Scott Johnson at Power Line Blog posted an article today about the escape of former Nissan CEO Carlos Ghosn from house arrest in Japan. It’s an amazing story. Mr. Ghosn, who is 5 feet 6 inches tall escaped in a box used to transport musical instruments.

The article quotes The New York Post:

In a bizarre scheme allegedly orchestrated by his wife in the US, a group of ex-special forces soldiers posing as musicians specializing in a Gregorian band and toting music equipment strolled past Japanese security guards and entered the pad, according to the Lebanese news channel MTV.

Ghosn, who stands at just under 5-foot-6, climbed into “one of the boxes intended for the transfer of musical instruments,’’ the news station said — possibly a roughly 6-foot-tall double-base case.

He was then carted out in the case when the group left, after a “logical time for a concert had passed,” MTV said.

Japanese authorities had the door to his home under 24-hour video surveillance — but, per an April court agreement, Ghosn’s camp didn’t have to turn over each month’s recordings until the 15th of the following month, The Wall Street Journal reported.

Ghosn is believed to have been spirited out of the country on a chartered Bombardier jet from Kansai International Airport in Osaka — a six-hour drive from Toyko — around 11:10 p.m. Sunday, the Journal said.

The plane landed at Ataturk Airport in Istanbul early Monday, reports said.

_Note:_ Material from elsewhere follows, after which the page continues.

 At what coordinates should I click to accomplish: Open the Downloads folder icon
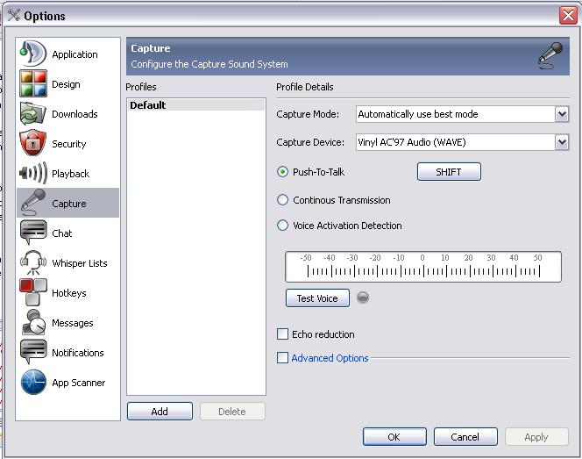click(x=33, y=113)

Ghosn then boarded a smaller plane belonging to the Turkish company MNG Jet Havacilik AS that departed about 30 minutes later for Rafic Hariri Airport in Beirut, Lebanon.

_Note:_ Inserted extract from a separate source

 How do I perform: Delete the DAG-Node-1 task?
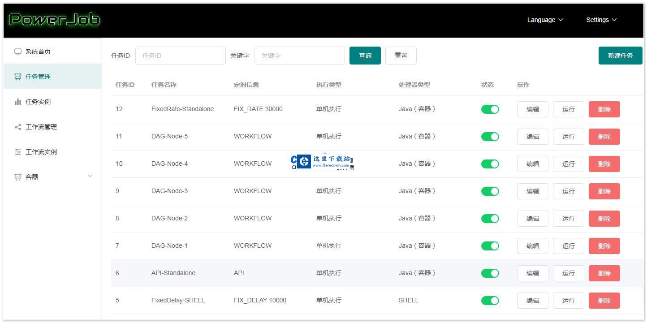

Japanese authorities apparently had no idea that their most high-profile detainee had fled until hours later — and only then, from an MTV reporter.

The station worker approached Matahiro Yamaguchi, the Japanese ambassador to Lebanon, at a party in Beirut around 6 p.m. Monday and asked about Ghosn’s fleeing, The Guardian reported.

The stunned ambassador said his administration knew nothing about it — and spent the next few minutes furiously texting before abruptly leaving the event.

The article in The New York Post continues:

Lebanon authorities claimed Ghosn entered the country legally via the use of a French passport — although it’s unclear how.

Lawyer Hironaka said he still has Ghosn’s three passports, for Lebanon, France and Brazil, that his client had to turn over as a condition of bail.

“It would have been difficult for him to do this without the assistance of some large organization,” Hironaka told reporters.

The article at Power Line Blog reminds us that nothing happens in Lebanon without the approval of Hezbollah. Interesting.